### Task requirements:
Write out the entries from the first line through the line containing "will click(x=67, y=65).", both included, as a numbered list with blank lines omitted.

### Records provided:
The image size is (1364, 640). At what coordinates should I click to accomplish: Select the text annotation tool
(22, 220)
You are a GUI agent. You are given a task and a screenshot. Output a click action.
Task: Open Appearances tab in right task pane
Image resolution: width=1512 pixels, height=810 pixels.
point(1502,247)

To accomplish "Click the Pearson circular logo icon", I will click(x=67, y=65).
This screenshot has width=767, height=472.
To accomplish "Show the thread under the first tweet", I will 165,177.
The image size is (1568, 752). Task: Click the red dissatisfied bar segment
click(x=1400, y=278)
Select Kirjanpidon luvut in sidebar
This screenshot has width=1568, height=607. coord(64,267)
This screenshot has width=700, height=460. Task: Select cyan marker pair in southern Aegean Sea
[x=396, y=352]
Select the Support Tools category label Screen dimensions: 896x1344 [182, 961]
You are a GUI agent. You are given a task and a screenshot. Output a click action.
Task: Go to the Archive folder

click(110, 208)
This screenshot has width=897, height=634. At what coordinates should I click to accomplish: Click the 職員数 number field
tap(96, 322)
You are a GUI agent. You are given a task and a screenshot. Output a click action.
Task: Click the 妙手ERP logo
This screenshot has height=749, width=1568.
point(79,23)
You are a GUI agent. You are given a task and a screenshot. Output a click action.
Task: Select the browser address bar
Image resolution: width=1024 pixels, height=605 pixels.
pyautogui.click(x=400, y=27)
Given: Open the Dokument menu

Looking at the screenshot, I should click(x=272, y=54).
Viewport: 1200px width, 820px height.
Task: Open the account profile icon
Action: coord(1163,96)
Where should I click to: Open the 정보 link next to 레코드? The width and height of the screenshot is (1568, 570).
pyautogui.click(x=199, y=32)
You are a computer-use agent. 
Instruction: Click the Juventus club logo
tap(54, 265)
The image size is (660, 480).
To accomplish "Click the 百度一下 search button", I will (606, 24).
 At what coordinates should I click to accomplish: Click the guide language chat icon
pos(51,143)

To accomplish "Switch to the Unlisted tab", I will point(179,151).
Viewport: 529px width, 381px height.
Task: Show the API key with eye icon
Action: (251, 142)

### Final result:
1. The image size is (1364, 640). At what coordinates should I click to accomplish: Select the text annotation tool
2. (22, 220)
3. You are a GUI agent. You are given a task and a screenshot. Output a click action.
4. Task: Open Appearances tab in right task pane
5. Image resolution: width=1512 pixels, height=810 pixels.
6. point(1502,247)
7. To accomplish "Click the Pearson circular logo icon", I will click(x=67, y=65).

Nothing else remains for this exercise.